**Supplied entries**
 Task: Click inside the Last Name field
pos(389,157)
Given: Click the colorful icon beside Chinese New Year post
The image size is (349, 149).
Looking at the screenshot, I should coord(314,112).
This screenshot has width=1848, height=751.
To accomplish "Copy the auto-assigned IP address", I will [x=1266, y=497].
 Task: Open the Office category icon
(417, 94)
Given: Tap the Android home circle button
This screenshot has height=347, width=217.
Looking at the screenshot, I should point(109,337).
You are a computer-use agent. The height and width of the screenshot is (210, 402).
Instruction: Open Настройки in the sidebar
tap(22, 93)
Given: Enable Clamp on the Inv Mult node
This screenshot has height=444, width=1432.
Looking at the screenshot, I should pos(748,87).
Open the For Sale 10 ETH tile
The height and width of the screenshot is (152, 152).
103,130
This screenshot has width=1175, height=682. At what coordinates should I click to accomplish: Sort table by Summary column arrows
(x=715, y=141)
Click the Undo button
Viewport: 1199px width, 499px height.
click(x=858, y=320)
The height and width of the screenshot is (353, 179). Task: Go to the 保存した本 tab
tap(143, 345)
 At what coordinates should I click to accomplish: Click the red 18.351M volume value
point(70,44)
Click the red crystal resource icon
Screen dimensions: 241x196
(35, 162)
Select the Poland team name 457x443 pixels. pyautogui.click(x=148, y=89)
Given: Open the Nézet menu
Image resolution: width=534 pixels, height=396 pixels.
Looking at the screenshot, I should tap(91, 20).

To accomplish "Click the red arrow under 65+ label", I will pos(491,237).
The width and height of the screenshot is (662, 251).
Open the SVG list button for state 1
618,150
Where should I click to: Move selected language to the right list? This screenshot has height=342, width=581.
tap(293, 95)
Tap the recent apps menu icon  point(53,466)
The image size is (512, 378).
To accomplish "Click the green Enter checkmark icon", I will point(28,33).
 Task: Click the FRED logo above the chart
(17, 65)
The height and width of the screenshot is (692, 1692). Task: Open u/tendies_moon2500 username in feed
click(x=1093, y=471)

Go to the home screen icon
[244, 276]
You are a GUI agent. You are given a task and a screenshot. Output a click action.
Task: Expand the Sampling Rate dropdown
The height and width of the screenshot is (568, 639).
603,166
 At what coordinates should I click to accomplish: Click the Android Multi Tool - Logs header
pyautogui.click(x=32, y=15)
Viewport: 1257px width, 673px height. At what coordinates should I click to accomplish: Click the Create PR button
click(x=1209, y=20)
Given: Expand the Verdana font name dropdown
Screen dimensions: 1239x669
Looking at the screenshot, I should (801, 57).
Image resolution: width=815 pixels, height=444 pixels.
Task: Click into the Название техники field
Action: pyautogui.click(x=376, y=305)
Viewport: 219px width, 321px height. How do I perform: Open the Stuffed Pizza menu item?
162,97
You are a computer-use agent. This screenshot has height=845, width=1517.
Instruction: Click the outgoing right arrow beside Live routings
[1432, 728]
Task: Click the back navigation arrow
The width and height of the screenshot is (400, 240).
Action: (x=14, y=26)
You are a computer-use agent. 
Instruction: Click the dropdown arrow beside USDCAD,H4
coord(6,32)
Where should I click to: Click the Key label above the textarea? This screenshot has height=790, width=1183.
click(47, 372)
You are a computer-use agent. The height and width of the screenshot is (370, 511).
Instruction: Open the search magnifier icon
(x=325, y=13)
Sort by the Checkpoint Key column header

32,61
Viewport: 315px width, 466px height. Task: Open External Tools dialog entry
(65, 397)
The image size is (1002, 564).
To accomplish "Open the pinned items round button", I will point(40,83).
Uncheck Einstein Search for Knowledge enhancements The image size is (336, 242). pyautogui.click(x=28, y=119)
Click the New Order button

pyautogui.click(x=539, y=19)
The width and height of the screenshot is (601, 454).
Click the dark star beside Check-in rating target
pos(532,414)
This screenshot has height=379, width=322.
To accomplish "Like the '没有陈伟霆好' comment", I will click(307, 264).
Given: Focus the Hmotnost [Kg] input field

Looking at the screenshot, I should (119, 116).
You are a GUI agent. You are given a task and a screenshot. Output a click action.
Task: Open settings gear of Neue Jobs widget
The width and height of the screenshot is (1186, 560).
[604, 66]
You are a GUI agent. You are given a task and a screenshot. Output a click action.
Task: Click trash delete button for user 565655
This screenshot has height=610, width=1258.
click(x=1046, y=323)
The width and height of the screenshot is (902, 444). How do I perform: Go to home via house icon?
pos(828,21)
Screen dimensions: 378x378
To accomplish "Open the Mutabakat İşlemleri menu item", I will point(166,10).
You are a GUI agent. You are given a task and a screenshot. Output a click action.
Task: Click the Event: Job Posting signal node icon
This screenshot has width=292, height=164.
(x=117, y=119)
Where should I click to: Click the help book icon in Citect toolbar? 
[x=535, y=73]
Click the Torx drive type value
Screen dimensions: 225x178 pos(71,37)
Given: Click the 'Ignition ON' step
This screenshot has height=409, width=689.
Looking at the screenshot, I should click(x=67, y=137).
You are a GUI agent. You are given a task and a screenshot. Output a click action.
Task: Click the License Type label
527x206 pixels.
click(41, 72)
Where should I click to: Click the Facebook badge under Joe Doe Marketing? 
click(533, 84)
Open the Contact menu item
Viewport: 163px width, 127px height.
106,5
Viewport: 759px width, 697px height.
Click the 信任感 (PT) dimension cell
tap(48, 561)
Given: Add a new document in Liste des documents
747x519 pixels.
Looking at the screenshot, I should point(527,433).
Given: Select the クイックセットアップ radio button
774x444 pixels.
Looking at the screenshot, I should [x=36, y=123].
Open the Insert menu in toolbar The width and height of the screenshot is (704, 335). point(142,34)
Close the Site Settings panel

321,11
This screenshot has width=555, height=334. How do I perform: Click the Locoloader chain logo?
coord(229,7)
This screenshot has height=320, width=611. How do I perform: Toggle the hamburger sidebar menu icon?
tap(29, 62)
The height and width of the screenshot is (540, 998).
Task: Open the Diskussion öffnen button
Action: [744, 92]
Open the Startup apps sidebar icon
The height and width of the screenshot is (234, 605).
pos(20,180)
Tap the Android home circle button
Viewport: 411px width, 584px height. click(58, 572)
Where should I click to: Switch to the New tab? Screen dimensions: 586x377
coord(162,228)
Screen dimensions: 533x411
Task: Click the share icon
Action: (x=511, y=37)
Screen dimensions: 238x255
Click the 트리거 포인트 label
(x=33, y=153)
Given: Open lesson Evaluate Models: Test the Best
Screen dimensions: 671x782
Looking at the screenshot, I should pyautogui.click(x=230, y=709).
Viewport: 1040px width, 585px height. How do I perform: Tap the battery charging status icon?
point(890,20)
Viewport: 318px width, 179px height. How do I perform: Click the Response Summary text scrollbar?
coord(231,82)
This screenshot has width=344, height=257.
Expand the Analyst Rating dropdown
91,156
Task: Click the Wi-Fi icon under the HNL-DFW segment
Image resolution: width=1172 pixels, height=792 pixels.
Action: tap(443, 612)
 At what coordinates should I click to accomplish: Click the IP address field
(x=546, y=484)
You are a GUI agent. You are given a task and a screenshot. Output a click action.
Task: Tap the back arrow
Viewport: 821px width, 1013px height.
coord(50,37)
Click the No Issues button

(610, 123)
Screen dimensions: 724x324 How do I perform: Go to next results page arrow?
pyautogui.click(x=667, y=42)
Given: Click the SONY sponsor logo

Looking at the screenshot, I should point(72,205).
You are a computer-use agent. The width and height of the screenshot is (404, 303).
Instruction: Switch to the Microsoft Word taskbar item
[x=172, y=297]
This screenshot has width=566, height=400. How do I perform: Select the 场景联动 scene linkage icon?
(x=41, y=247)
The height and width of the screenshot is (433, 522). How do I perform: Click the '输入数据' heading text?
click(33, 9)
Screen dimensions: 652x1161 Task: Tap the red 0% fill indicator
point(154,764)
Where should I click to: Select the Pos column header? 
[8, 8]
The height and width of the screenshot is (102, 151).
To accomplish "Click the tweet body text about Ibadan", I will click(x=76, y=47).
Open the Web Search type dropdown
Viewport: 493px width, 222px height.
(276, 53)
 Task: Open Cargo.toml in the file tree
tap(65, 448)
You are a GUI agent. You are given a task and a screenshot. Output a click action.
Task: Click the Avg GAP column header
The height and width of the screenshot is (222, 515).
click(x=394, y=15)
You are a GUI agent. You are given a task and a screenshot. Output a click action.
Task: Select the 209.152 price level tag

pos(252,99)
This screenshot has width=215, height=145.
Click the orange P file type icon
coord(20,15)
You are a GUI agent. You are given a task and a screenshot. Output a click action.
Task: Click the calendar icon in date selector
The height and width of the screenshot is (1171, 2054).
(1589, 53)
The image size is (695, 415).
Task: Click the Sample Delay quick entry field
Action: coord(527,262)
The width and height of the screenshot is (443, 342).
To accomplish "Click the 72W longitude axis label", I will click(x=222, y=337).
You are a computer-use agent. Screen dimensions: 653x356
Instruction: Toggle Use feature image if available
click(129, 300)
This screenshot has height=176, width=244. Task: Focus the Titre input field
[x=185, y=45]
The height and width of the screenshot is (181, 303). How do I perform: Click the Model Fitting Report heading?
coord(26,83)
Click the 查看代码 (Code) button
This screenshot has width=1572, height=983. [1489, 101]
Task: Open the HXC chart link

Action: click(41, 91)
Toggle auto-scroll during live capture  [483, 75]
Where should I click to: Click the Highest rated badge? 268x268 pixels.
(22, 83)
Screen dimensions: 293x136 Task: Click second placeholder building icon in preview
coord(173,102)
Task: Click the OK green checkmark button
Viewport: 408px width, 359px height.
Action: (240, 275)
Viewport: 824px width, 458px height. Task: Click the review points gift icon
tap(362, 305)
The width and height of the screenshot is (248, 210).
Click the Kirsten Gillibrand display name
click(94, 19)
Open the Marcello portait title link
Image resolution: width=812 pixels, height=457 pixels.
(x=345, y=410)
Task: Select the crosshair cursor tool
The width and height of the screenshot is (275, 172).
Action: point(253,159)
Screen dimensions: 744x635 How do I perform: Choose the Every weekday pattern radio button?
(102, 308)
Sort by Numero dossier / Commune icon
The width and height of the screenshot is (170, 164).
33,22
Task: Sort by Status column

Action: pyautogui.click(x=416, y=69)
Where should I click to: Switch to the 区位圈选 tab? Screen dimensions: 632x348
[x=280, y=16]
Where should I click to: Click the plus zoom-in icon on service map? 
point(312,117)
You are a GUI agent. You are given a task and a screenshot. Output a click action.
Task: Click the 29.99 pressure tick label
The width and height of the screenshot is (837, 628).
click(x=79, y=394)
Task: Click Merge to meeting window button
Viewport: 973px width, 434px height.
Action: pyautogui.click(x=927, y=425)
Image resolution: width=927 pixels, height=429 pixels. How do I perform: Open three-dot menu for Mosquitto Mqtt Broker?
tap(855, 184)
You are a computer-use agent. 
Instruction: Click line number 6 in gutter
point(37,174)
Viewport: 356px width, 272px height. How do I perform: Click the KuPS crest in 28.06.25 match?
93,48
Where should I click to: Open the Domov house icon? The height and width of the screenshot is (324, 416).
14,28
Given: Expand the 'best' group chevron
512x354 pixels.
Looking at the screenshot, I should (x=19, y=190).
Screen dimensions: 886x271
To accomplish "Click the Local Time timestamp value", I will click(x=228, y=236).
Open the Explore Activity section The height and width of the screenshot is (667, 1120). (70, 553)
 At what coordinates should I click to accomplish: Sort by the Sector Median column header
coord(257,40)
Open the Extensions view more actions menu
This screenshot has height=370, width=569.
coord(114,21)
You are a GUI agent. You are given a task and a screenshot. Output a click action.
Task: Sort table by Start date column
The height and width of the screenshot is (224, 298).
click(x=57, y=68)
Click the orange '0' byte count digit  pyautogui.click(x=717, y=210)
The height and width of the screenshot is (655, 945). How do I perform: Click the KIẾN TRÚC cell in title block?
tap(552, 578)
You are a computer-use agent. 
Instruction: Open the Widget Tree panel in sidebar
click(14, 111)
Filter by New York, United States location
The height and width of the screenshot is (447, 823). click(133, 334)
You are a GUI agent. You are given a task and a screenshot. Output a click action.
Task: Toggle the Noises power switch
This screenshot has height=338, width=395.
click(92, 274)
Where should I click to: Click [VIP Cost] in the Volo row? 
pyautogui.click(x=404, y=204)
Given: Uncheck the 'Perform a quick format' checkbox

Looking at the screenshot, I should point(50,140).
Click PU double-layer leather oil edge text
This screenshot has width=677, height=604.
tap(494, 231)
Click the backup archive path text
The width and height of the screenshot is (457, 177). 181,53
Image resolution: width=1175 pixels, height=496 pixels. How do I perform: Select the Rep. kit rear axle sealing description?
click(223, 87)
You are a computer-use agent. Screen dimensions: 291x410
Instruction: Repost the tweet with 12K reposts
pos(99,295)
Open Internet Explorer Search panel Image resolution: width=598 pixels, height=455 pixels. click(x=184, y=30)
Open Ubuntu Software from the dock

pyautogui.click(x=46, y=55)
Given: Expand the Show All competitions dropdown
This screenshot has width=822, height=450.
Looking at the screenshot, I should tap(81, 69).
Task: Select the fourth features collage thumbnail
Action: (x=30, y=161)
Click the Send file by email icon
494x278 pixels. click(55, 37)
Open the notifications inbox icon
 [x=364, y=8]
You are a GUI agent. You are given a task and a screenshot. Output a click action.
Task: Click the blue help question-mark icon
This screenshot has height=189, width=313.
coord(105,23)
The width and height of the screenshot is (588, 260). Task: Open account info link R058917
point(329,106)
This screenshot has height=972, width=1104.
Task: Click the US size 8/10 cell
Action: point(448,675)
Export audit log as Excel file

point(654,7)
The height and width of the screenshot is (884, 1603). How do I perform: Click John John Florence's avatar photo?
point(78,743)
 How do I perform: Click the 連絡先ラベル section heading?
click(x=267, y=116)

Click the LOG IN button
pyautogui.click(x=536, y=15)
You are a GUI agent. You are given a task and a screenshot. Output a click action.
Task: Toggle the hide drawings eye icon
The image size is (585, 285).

**The problem**
Look through the entries above for the word "node". Copy every line where it shows up.

**Answer for this exercise**
Given: Enable Clamp on the Inv Mult node
Task: Click the Event: Job Posting signal node icon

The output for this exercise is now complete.